En tant que rapport officiel, les recommandations 2002 sont un véritable outils pour améliorer quantité de choses : le fait qu’une intervention réparatrice en cas d’atrophie graisseuse du visage pour les patients qui le souhaitent doit être proposée, par exemple, est un élément supplémentaire pour exiger une vraie prise en charge de ces effets secondaires.

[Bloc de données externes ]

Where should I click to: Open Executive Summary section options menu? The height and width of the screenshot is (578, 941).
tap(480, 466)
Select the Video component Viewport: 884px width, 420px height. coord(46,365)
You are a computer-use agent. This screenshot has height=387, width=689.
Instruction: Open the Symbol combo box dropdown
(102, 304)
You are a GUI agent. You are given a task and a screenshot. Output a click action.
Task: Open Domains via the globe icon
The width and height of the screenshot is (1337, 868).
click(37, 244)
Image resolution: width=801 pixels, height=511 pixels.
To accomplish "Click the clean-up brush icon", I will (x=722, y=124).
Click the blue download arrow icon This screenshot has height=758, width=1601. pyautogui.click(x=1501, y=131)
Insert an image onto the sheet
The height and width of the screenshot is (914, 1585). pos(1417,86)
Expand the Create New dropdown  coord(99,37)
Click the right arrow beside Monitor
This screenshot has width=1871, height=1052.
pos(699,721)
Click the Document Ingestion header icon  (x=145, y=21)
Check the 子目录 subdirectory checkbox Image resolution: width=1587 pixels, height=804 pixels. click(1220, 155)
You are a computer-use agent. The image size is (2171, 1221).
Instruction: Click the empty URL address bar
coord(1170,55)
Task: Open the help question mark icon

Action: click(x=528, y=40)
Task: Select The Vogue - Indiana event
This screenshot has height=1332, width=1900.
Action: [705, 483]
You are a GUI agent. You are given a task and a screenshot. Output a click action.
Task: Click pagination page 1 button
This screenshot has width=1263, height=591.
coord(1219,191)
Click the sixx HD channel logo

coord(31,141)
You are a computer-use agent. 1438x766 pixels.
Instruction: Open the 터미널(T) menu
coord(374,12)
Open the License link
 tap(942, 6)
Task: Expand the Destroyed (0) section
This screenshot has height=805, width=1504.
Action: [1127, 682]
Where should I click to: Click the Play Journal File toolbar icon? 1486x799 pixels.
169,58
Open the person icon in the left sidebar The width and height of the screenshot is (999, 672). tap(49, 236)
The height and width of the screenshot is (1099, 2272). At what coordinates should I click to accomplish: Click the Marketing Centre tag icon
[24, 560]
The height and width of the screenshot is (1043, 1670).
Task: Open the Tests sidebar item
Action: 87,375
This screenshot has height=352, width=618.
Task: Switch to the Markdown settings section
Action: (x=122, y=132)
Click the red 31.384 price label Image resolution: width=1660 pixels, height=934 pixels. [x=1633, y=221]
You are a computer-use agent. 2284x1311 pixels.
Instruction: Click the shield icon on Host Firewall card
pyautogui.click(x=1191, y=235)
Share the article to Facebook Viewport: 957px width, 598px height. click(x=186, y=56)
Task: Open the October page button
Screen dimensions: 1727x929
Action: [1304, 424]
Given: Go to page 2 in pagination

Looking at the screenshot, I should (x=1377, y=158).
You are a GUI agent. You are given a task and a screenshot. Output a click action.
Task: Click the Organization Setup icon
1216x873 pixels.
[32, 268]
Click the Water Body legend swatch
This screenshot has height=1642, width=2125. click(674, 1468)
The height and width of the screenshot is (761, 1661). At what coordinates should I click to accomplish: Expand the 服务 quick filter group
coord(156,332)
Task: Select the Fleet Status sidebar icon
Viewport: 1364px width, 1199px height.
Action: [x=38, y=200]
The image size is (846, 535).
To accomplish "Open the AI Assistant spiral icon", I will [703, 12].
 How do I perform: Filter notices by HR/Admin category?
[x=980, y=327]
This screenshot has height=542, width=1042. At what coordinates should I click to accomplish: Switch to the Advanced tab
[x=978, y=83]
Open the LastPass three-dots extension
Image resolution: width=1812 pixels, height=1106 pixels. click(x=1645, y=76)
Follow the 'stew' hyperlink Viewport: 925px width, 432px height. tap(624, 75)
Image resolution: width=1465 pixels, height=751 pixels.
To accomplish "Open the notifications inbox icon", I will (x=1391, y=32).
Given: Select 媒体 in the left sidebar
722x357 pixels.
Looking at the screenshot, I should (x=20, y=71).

Le sida est une maladie sociale, c’est une banalité, mais les recommandations de cette année en tiennent compte. Pour les migrants et les précaires par exemple, les recommandations sont sans ambiguïté : “ appliquer la loi rapidement et sans restriction, afin qu’aucune personne migrante/étrangère vivant avec le VIH ne soit maintenue dans une situation administrative en deçà de la situation sociale prévue pour les personnes malades, c’est à dire qu’elle obtienne une carte de séjour temporaire avec autorisation de travail ”. Ou encore. “ Clarifier et aménager les procédures au sein des COTOREP ”. Et enfin des vérités souvent gardées sous silence sur le milieu carcéral sont dites : “ Il existe par ailleurs une vie sexuelle en prison ”, “ les patients séropositifs pour le VIH doivent recevoir en milieu carcéral une prise en charge médicale et thérapeutique équivalente à celle proposée en milieu ouvert. ” A quand une vraie prévention dans les prisons ? A quand une égalité de soins ? Les politiques ont beaucoup de pain sur la planche, mais les associations vont certainement les aider à tenir le couteau...

le petit livre jaune

Le rapport Delfraissy est aussi une véritable source d’information. Même si les recommandations ne prennent pas en compte les essais thérapeutiques en cours, les dernières actualités médicales et scientifiques sont prises en compte. Par ailleurs le simple rappel des bonnes pratiques de soin est importante pour les personnes qui découvrent leur infection, les nouveaux séropositifs, les malades qui décident de prendre leur maladie en main. Ce rappel est parfois important également pour des médecins qui auraient tendance à trop banaliser l’épidémie. En matière de prévention, certaines évidences sont répétées et cela fait du bien : “ le discours de prévention doit être simple : seuls les préservatifs, qu’ils soient “ masculins ” ou “ féminins ”, protègent du VIH et des principales IST ”. “ L’usage du préservatif est le seul moyen efficace de lutter contre la contamination par voie orale ”. Ce rapport se veut le meilleur possible, le plus complet. Il est encore améliorable dans son contenu, mais c’est déjà un bel effort, que nous saluons. On peut aussi regretter que la dernière version disponible sur Internet date de 1999.

acquisition

Vous êtes intéressés par l’information médicale et par le VIH puisque vous lisez ce bulletin. Le rapport est une des sources d’information de référence à votre disposition. Lisez-le, vous apprendrez forcément beaucoup sur votre maladie et sa prise en charge. Souvenez-vous, Information = Pouvoir.

Références : Rapport 2002, sous la direction du Professeur JF Delfraissy “ Prise en charge des personnes infectées par le VIH, Collection Médecine-Sciences des Éditions Flammarion, disponible auprès du Ministère de la Santé, de la Famille et des Personnes Handicapées.